Choline – found in egg yolks, lean red meat, fish, poultry, legumes, nuts and cruciferous vegetables – has many functions, but this study focused on its role in prenatal brain development.

The researchers, who published their findings online in the Journal of the Federation of American Societies for Experimental Biology, used a rigorous study design to show cognitive benefits in the offspring of pregnant women who daily consumed close to twice the currently recommended amount of choline during their last trimester.

“In animal models using rodents, there’s widespread agreement that supplementing the maternal diet with additional amounts of this single nutrient has lifelong benefits on offspring cognitive function,” said Marie Caudill, professor of nutritional sciences and the study’s first author. “Our study provides some evidence that a similar result is found in humans.”

The finding is important because choline is in high demand during pregnancy yet most women consume less than the recommended 450 milligrams per day.

“Part of that is due to current dietary trends and practices,” said Richard Canfield, a developmental psychologist in the Division of Nutritional Sciences and the senior author of the study. “There are a lot of choline-rich foods that have a bad reputation these days,” he said. Eggs, for example, are high in cholesterol, and health professionals, including those in the government, have raised caution about pregnant women consuming undercooked eggs, which may deter women from eating them altogether, even though such risks are low for pasteurized or cooked eggs, Canfield said. Red meats are often avoided for their high saturated fat content, and liver is not commonly eaten, he added.

Two previous studies by other research teams had mixed results after examining cognitive effects of maternal choline supplementation, perhaps due to study designs that were not tightly controlled, Caudill said.

In this study, 26 women were randomly divided into two groups and all the women consumed exactly the same diet. Intake of choline and other nutrients were tightly controlled, which was important since the metabolism of choline and its functions can overlap with such nutrients as vitamin B12, folic acid and vitamin B6.

“By ensuring that all the nutrients were provided in equal amounts, we could be confident that the differences in the infants resulted from their choline intake,” Caudill said.
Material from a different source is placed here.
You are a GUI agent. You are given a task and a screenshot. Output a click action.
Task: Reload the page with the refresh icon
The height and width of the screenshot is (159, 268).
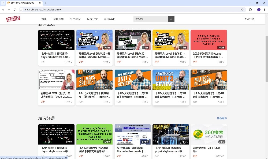coord(15,10)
In this study, half the women received 480 mg/day of choline, slightly more than the adequate intake level, and the other half received 930 mg/day.

Canfield and co-author Laura Muscalu, a lecturer in the Department of Psychology at Ithaca College, tested infant information processing speed and visuospatial memory at 4, 7, 10 and 13 months of age. They timed how long each infant took to look toward an image on the periphery of a computer screen, a measure of the time it takes for a cue to produce a motor response. The test has been shown to correlate with IQ in childhood. Also, research by Canfield and others shows that infants who demonstrate fast processing speeds when young typically continue to be fast as they age.

While offspring in both groups showed cognitive benefits, information processing speeds were significantly faster for the group of expectant mothers who consumed 930 mg/day when compared with the group that took 480 mg/day over the same period.

Though the study has a small sample, it suggests that current recommendations for daily choline intake may not be enough to produce optimal cognitive abilities in offspring, Canfield said. Current choline intake recommendations are based on amounts required to prevent liver dysfunction, and were extrapolated from studies done in men in part because no studies had investigated requirements during pregnancy.